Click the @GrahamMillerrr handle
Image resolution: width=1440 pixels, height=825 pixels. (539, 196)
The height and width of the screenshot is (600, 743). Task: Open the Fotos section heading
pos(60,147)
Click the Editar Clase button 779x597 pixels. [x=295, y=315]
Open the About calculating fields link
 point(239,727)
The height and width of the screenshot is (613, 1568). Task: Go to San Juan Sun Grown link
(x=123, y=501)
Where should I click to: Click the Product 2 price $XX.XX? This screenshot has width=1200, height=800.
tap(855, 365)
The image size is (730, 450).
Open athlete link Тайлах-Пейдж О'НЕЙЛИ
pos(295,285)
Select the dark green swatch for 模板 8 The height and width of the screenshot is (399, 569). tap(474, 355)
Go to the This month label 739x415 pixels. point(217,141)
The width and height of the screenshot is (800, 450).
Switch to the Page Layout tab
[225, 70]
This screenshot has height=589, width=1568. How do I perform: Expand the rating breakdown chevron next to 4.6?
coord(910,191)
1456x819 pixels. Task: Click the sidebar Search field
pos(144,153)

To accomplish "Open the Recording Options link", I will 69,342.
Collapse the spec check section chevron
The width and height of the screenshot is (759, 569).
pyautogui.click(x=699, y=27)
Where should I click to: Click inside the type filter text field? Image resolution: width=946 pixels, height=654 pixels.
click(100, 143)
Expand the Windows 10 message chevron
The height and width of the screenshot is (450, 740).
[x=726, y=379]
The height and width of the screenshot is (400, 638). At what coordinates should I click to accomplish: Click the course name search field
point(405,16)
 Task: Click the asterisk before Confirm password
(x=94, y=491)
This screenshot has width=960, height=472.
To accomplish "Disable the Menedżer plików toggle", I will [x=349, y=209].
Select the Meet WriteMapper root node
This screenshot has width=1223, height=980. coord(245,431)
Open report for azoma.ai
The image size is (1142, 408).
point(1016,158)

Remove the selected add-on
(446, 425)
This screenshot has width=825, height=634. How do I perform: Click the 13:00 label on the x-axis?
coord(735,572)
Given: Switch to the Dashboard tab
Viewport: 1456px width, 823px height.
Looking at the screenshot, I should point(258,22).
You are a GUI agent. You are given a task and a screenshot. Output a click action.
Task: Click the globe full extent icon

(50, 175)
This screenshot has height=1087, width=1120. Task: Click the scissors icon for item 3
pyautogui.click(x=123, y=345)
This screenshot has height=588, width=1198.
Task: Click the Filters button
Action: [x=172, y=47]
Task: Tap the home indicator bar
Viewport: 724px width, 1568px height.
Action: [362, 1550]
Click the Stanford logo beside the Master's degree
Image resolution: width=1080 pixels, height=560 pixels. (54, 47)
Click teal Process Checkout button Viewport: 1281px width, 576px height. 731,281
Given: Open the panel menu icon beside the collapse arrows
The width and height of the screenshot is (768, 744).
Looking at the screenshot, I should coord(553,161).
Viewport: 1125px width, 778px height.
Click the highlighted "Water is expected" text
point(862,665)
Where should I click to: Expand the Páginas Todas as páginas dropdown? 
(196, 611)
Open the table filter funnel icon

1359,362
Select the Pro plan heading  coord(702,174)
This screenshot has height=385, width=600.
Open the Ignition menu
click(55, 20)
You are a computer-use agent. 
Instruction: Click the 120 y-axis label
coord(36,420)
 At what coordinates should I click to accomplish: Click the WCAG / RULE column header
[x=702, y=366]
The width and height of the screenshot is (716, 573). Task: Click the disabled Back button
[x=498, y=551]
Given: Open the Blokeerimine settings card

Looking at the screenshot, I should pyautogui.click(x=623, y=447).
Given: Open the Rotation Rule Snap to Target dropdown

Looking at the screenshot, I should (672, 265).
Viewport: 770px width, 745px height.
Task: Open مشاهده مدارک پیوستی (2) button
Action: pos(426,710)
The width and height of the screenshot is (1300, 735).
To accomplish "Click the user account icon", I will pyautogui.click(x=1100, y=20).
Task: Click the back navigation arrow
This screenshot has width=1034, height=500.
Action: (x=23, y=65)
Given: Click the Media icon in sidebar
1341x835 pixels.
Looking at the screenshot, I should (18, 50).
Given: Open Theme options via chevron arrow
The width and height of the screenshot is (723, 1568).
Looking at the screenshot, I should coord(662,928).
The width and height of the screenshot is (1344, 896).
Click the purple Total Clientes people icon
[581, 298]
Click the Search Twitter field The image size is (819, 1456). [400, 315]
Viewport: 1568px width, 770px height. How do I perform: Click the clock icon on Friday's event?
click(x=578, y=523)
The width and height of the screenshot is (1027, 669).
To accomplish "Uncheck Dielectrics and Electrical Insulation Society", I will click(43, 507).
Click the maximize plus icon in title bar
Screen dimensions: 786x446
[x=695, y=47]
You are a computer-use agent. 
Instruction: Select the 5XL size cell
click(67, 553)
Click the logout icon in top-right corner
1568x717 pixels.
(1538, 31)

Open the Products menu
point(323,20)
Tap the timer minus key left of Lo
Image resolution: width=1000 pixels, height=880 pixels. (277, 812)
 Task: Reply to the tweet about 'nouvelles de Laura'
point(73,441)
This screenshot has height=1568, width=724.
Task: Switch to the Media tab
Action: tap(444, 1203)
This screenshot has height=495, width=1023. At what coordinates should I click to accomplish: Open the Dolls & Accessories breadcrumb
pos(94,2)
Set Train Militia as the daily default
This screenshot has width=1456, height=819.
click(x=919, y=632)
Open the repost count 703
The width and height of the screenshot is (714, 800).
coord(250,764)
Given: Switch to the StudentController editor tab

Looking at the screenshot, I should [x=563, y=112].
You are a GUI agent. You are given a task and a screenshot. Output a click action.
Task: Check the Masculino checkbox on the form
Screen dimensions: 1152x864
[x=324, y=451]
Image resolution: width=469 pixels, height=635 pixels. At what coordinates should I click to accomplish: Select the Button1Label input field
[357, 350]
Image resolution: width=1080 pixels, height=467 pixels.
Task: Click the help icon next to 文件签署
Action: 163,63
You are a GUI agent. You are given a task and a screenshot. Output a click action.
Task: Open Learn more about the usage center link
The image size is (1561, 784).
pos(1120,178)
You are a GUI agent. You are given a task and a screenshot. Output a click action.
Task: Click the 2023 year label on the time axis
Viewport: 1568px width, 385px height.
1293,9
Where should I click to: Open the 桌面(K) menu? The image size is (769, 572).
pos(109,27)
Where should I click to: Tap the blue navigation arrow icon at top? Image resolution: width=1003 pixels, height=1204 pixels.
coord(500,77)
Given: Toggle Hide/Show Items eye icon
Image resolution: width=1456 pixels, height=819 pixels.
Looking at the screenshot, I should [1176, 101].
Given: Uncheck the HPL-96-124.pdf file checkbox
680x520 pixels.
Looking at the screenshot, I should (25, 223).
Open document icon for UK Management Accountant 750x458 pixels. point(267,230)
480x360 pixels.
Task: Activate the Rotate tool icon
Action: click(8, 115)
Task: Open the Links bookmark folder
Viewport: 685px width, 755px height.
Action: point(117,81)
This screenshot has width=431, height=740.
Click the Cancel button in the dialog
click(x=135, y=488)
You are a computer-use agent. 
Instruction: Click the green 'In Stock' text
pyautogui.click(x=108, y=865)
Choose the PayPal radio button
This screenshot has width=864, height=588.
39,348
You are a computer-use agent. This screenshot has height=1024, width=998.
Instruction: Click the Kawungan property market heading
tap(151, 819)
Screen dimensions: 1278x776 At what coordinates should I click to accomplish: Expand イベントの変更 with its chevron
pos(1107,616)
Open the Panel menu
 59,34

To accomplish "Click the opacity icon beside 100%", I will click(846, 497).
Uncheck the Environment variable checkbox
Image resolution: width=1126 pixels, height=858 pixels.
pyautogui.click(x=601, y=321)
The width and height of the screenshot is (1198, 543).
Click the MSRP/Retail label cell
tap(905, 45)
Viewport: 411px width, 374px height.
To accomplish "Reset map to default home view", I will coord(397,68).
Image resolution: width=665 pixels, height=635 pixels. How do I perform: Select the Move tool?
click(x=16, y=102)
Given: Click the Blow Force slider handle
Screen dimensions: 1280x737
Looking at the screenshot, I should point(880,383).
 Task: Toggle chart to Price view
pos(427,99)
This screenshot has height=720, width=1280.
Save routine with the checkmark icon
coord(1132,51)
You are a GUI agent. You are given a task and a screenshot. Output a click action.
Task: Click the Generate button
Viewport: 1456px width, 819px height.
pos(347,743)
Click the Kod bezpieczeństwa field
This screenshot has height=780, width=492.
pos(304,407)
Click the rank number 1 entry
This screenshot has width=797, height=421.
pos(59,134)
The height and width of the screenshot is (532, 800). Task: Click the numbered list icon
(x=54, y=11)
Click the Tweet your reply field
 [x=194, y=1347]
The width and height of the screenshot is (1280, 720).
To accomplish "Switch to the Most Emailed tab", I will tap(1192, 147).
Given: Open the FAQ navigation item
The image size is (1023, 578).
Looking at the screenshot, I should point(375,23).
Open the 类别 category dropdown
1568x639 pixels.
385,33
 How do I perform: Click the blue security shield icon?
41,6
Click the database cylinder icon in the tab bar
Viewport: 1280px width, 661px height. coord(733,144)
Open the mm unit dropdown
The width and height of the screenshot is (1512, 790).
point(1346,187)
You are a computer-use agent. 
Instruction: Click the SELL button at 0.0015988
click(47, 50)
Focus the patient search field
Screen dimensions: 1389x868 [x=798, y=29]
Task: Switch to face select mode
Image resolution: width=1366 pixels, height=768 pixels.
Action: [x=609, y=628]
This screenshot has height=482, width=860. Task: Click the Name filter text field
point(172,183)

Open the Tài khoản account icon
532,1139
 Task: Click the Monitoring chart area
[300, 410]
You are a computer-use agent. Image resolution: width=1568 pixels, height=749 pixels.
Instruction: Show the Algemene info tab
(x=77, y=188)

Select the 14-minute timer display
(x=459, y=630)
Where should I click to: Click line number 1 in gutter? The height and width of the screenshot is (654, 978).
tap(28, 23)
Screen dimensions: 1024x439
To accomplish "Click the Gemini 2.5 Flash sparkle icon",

· · ·

■ Work required: Write out exactly the lines from the one containing "You are a computer-use agent. Image" through the end of the data, both included. Add nothing else.

■ Solution for this exercise:
You are a computer-use agent. Image resolution: width=1568 pixels, height=749 pixels.
Instruction: Show the Algemene info tab
(x=77, y=188)

Select the 14-minute timer display
(x=459, y=630)
Where should I click to: Click line number 1 in gutter? The height and width of the screenshot is (654, 978).
tap(28, 23)
Screen dimensions: 1024x439
To accomplish "Click the Gemini 2.5 Flash sparkle icon",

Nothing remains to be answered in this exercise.